MITK has been bitten by the static initialization and destruction order problem several times.
In a complex toolkit like MITK, consisting of multiple libraries and plug-ins, the management of static objects, especially their dependencies on each other during construction and destruction is unfeasible.
T4733 for example has been around for nearly a year due to this problem and some strategies have been discussed. Looking at other large (and much larger) frameworks and applications, this problem is often overcome by the use of a central registry managing the life-cycle and dependencies of objects added at runtime.
I suggest to use a service oriented approach like in CTK (based on OSGi) but without the module life-cycle layer. This would give us a very powerful and dynamic "service registry", enabling the design of SOA in MITK. Existing singletons would be converted into services and registered and library loading and unregistered at library unloading. Services will have no hard dependencies on each other but would use the registry for a dynamic look-up.

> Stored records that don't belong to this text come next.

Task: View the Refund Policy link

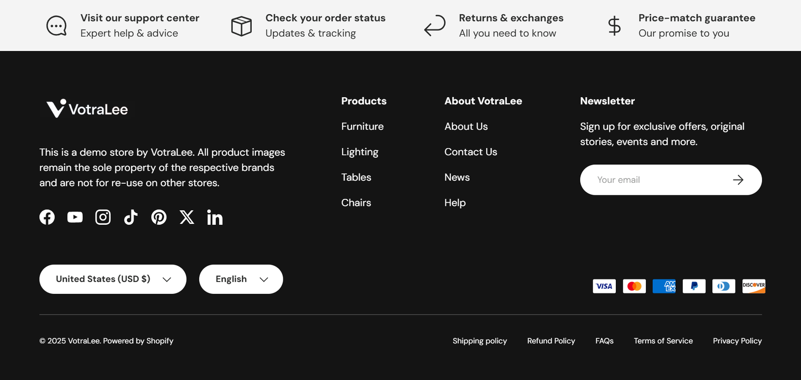Action: [x=551, y=341]
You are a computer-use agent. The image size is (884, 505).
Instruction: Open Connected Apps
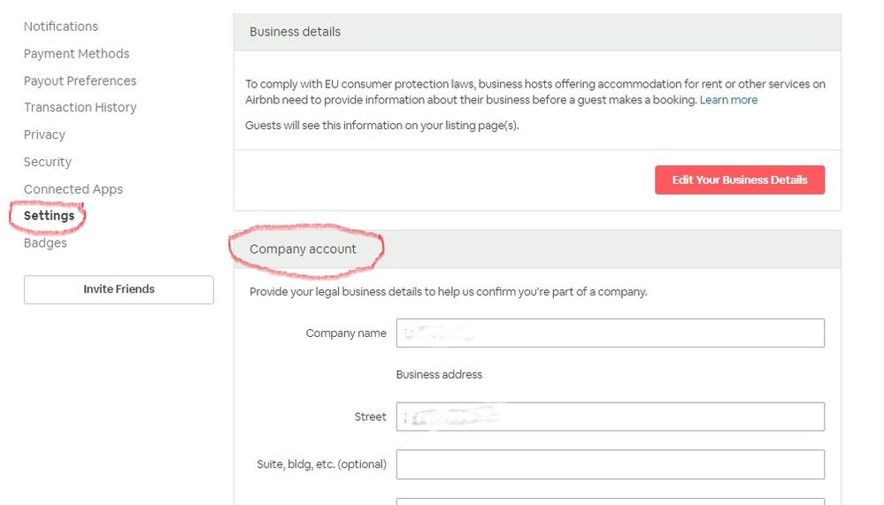tap(73, 189)
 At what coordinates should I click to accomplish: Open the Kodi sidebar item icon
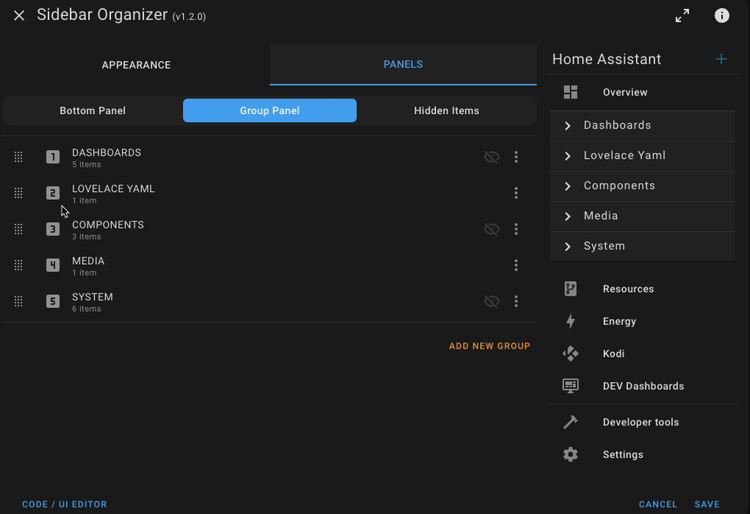(x=571, y=354)
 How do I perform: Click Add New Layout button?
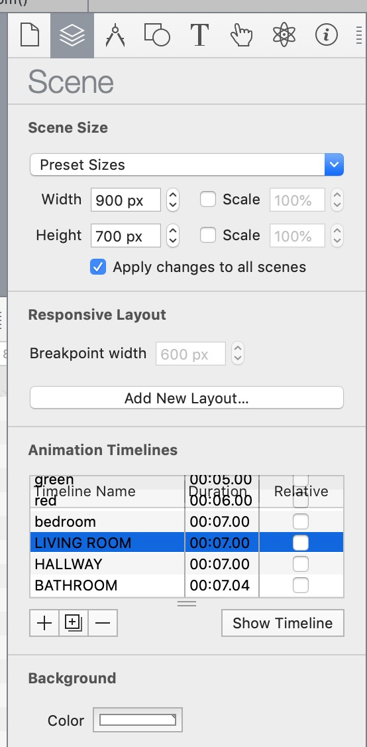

A prototype implementation looks like this:
//****** BEGIN ******
struct MyInterface
{
virtual void DoSomething() = 0;
};
MITK_DECLARE_SERVICE_INTERFACE(MyInterface, "org.mitk.MyInterface")
class MyImplementation : public itk::LightObject, public MyInterface
{
public:
void DoSomething() { ... }
};
In some cpp file of the library declaring the MyImplementation class:
static MyImplementation* myImpl = 0;
MITK_MODULE_START(context)
{
myImpl = new MyImplementation(...); context->RegisterService<MyInterface>(myImpl);
}
MITK_MODULE_STOP(context)
{
// the service is unregistered automatically on library unloading // controlled deletion of the service object delete myImpl;
}
//******* END *******
Each module can register and unregister additional services arbitrarly
at runtime by doing
GetModuleContext()->RegisterSerivce(...)
For this to work I have done the following changes:
- Added a OSGi Service Layer implementation to MITK, based on the STL and ITK.
- Where should those files go? Core/Code/Controllers? They have names like mitkServiceFilter.h, mitkServiceProperties.h, mitkModuleContext.h, mitkModule.h, mitkModuleRegistry.h, etc.
- Where should the associated utility files go? For example mitkAtomicInt.h, mitkStaticInit.h, mitkLDAPExpr.h, mitkSharedData, etc.
- Modified the MITK_MACRO_CREATE_MODULE CMake macro to create a .cpp file for each module containing meta-information and a static initializer class.